Let me paint you a picture.
It's 3am. PagerDuty fires. You roll out of bed, open your laptop, and stare at a wall of dashboards. CPU looks fine. Memory looks fine. Error rate is... actually, what is that spike? Is that new? Was it doing that last week? You open five more tabs. You check the logs. There are 847,000 log lines from the last hour alone.
By the time you find the actual problem, forty minutes have passed. The issue was a single misconfigured timeout on a downstream service. It was logged. It was technically visible the entire time.
You just couldn't see it.
This is modern observability in most engineering organizations — not a lack of data, but a catastrophic excess of it, organized in ways that serve tools rather than humans. Let's talk about what's actually broken, and what fixing it looks like in practice.
Problem #1: Your Metrics Are Measuring the Wrong Layer
Here's something counterintuitive: most teams have more metrics than they need and fewer insights than they think.

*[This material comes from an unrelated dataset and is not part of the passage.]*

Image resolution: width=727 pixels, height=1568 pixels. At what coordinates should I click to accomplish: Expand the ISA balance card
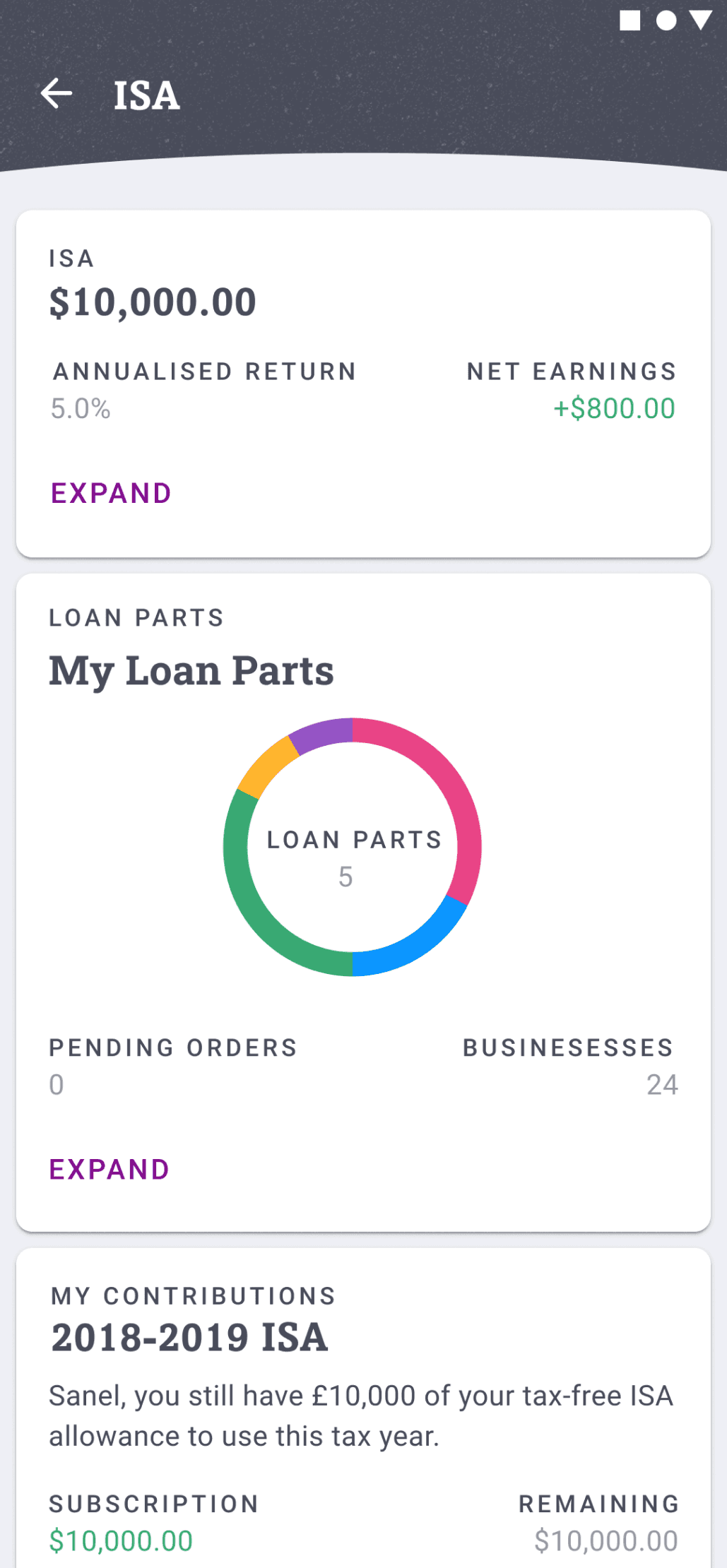[x=111, y=493]
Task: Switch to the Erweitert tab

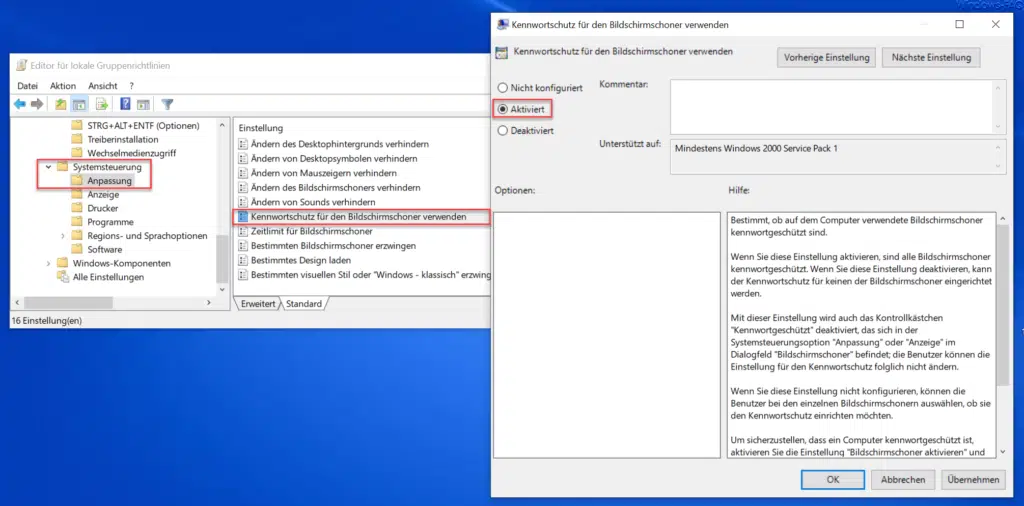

The average Kubernetes cluster emits thousands of metrics per minute. Node CPU. Pod restarts. Container memory limits. Network bytes in, network bytes out. It's comprehensive. It's also, for the most part, completely useless during an incident — because none of it answers the question your users are implicitly asking, which is: is the product working?
The metrics that matter are embarrassingly simple:
The four signals that actually tell you something:
- Latency → how long are requests taking?
- Error rate → how many are failing?
- Throughput → how much traffic are we serving?
- Saturation → how close are we to the limit?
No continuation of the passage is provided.